Il arrive cependant qu’elle connaisse parfois une défaillance: dans le cas qui nous occupe aujourd’hui, notre ordinateur a pris en compte par erreur un séisme en Papouasie-Nouvelle-Guinée. A 5 h 30 du matin, la croûte terrestre s’est fracturée à une profondeur de plus de 130 km le long d’une surface de rupture d’environ 100 à 150 km de long. Il s’agit là d’un séisme important d’une magnitude de 7.9. Compte tenu de la grande profondeur à laquelle le séisme s’est produit, nous espérons qu’aucune victime n’est à déplorer. Les ondes sismiques se sont propagées à travers toute la Terre avant de parvenir en Suisse environ 18 minutes plus tard (visionner le film à ce propos, seulement disponible en allemand). Les premières ondes ont frappé la Suisse pratiquement à angle droit par le sous-sol, si bien qu’elles ont été recensées presque simultanément par toutes les stations. Bien que nos ordinateurs aient correctement détecté un séisme, ils ont toutefois estimé sa position à une profondeur de 60 km sous l’Engadine. Le logiciel a classé la qualité de la localisation à un niveau peu satisfaisant, un niveau toutefois encore tout juste suffisant pour justifier la publication du signalement au vu de notre seuil prédéfini. Par chance, la magnitude a été estimée à un niveau largement inférieur car l’énergie des ondes s’est fortement dissipée le long parcours les menant de la Papouasie-Nouvelle-Guinée à la Suisse. C’est ainsi que le signalement d’un séisme suisse a été rendu public dans le monde entier, même s’il a été assorti d’un avertissement selon lequel la localisation avait été réalisée automatiquement, sans vérification par un sismologue.

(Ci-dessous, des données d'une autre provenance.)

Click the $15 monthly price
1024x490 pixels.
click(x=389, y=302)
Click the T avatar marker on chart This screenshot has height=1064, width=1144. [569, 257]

Nous pourrions réduire davantage le risque de telles fausses alarmes, mais cela ne serait pas sans effets secondaires. Des critères de qualité automatiques plus stricts seraient utiles mais ils s’accompagneraient d’un risque plus élevé de non-détection et de non-signalement de séismes (ce qui est pour nous au moins aussi grave qu’une fausse alarme). Nous pourrions décider que tous les séismes doivent être vérifiés par un sismologue mais une telle approche exigerait au moins 20 à 30 minutes, un délai excessif à l’ère du numérique. C’est pourquoi il ne nous reste plus, à nous sismologues, qu’à nous excuser lorsque les choses ne fonctionnent pas comme prévu (ce que nous souhaitons faire à nouveau par le présent communiqué), à améliorer continuellement les algorithmes de nos signalements automatiques et enfin à rappeler une vérité rassurante: les ordinateurs ne savent pas (encore ?) tout mieux faire que l’homme!